Short exercise: Could you pull out the listing from the line with "Screen dimensions: 1568x521" to the line with "pyautogui.click(x=854, y=64)", both included, and reproduce it verbatim?

Given data:
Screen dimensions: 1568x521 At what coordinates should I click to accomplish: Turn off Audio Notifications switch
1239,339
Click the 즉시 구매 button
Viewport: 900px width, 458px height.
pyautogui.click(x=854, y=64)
...
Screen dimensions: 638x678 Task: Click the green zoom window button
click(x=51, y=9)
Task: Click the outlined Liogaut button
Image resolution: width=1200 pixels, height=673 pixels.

Task answer:
Screen dimensions: 1568x521 At what coordinates should I click to accomplish: Turn off Audio Notifications switch
1239,339
Click the 즉시 구매 button
Viewport: 900px width, 458px height.
pyautogui.click(x=854, y=64)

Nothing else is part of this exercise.